PCR引物设计遵循以下原则:
特异性:引物应具有高度的特异性,以避免非特异性扩增产物的形成。
长度:引物的长度通常在18到25个碱基对之间,这样可以保证扩增效率且避免过短引物导致的发卡结构问题。
GC含量:引物的GC含量应在40-60%之间,这有助于维持引物的熔解温度,提高特异性。
熔解温度(Tm):引物的Tm值应介于50-65°C之间,以确保其在PCR循环中能够特异性结合到模板。
避免自相互或异相互二聚体:引物设计时应避免引物之间或引物与模板之间形成二聚体,以保证PCR反应的稳定性。
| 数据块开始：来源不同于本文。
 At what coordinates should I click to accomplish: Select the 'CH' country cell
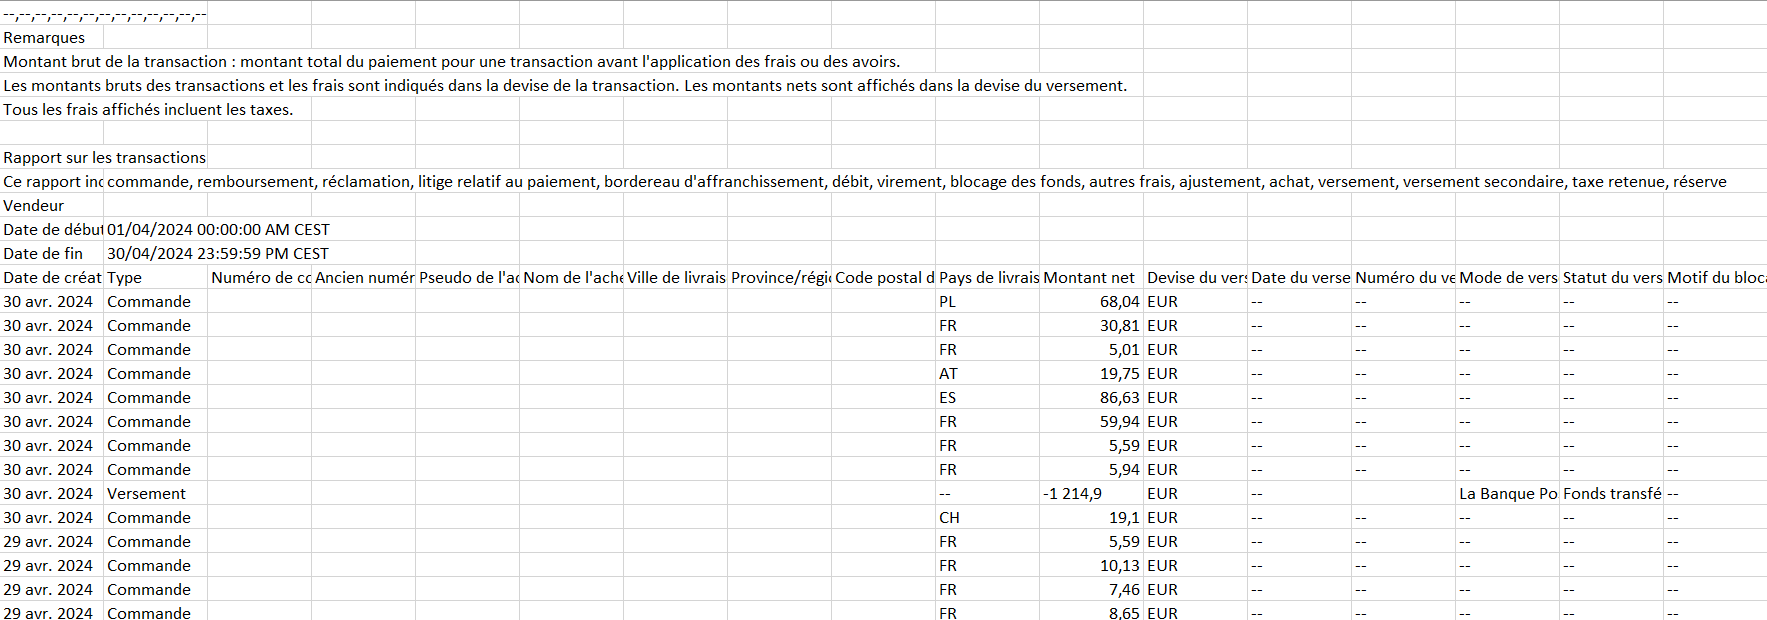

避免重复序列:引物不应包含重复序列,以防非特异性扩增。
避免剪切位点:引物不应该包含酶切位点,以防止在PCR扩增过程中被酶切。
引物对的选择:通常需要一对引物,它们的Tm值差异不宜过大,以保持佳的PCR扩增效果。
考虑引物的位置:引物应设计在目标序列内部,而不是在末端,以确保扩增产物包含目标区域的完整信息。
检查SNP和突变:引物设计时要考虑到可能的SNP或突变,确保引物能够区分目标序列中的变异。
此外,引物的5'端可以进行修饰,如加入酶切位点、标记生物素等,但3'端不应进行修饰,因为延伸是从3'端开始的。